V-Blaze and V-Cloud Online Help

/transcribe Endpoint

The /transcribePOST method accepts a single audio file or a zip file containing one or more audio files to be processed, and returns a requestid string for tracking purposes. If you specified a callback, results are posted to the callback URL provided in the callback parameter immediately after successful processing.

The /transcribe endpoint enables you to submit files for transcription.


POSTing to the /transcribe endpoint requires the following parameters to provide authentication information and to identify the audio or zip file that you are attempting to upload.

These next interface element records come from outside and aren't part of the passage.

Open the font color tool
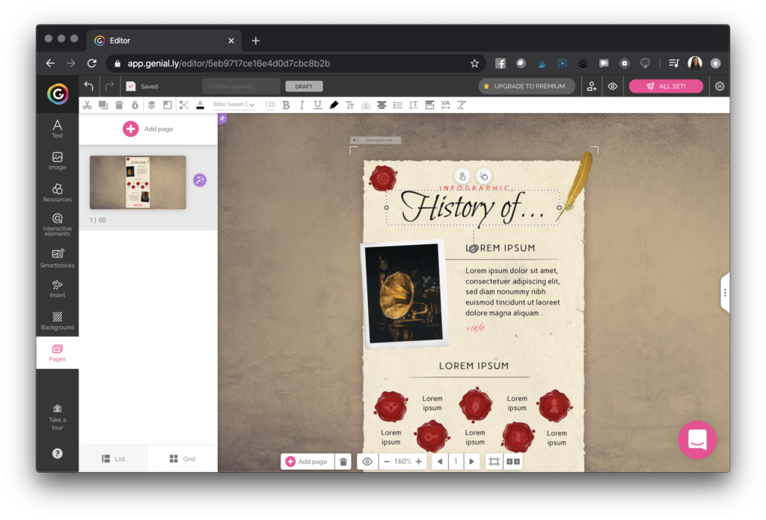Image resolution: width=766 pixels, height=520 pixels. point(200,105)
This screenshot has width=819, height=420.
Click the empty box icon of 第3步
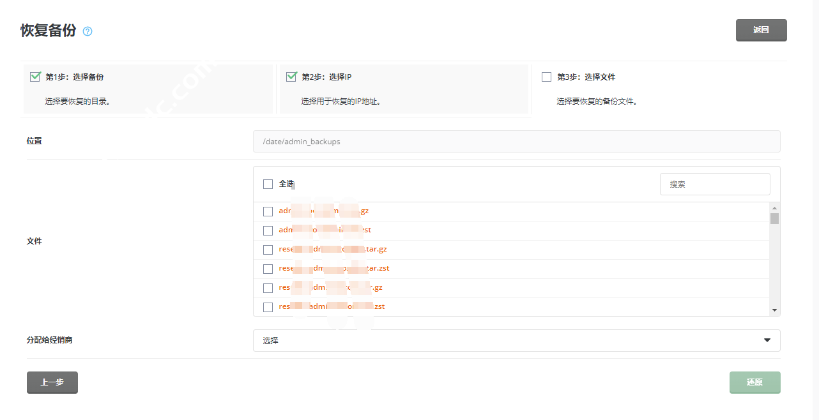546,77
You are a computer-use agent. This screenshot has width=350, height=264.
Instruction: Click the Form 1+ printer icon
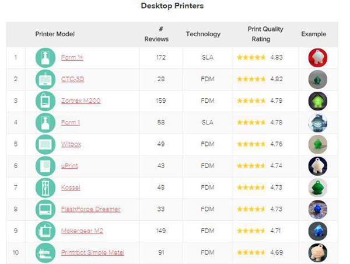click(x=46, y=58)
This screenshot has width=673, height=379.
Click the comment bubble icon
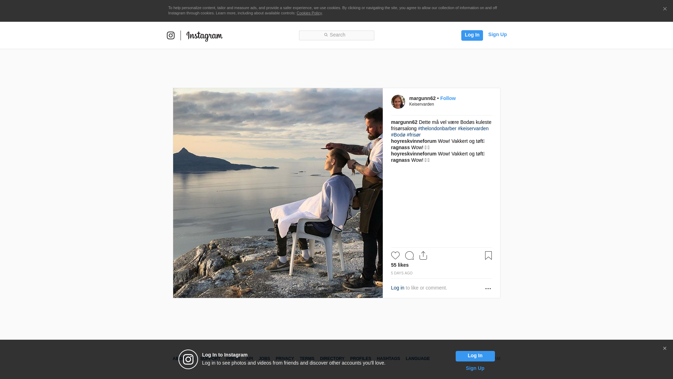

  • token (required) – string used to authenticate and authorize the request. You will receive a token from Voci Support to use with requests to the V‑Cloud API. All requests made with your token will be tied to your account. Please notify Voci Support immediately if your token is compromised or lost.

    Example of token format (non-functional token, do not use): 123e4567e89b12d3a456426655440000

  • file (required) – a single audio file or zip file that contains one or more audio files to process. Supported zip file formats are zip (MIME type application/zip) and 7z (MIME type application/x-7z-compressed). The zip file can be password encrypted, with the zpass  parameter specifying the password.

    The Linux file command gives the following outputs for accepted audio file formats:

    $ file example1.wav
    example1.wav: RIFF (little-endian) data, WAVE audio, Microsoft PCM, 8 bit, mono 8000 Hz
    $ file example2.wav
    example2.wav: RIFF (little-endian) data, WAVE audio, ITU G.711 mu-law, mono 8000 Hz
    $ file example3.wav
    example3.wav: RIFF (little-endian) data, WAVE audio, ITU G.711 A-law, mono 8000 Hz

    The key compatibility indicators are RIFF, WAVE, Microsoft PCM, and ITU G.711. The sample rate may be between 8000 and 16000 Hz, where 8000 Hz is preferable. The file may also contain more than one channel.


    Transcoding from other audio formats is available as an optional licensed feature of V-Cloud. See Adjusting for Different Types of Input for more information.

  • callback (optional) — URL endpoint for V‑Cloud to POST results to when processing is complete. Can be either an HTTP or HTTPS endpoint.

  • model (optional) — string to indicate which language model should be used to transcribe the audio. If not specified, the default model will be used. You will receive model names which are authorized for your account from Voci Support.

  • output (optional — json, jsontop, or text) - string to indicate the desired output format. See output for detailed information about each of these possible values. See the Voci JSON Output Format Guide for detailed descriptions of all JSON fields.

This section only discussed mandatory or primary V‑Cloud options. See V‑Cloud Transcription Parameters for information about other parameters that you can pass in order to produce specific content in specific formats in your transcripts.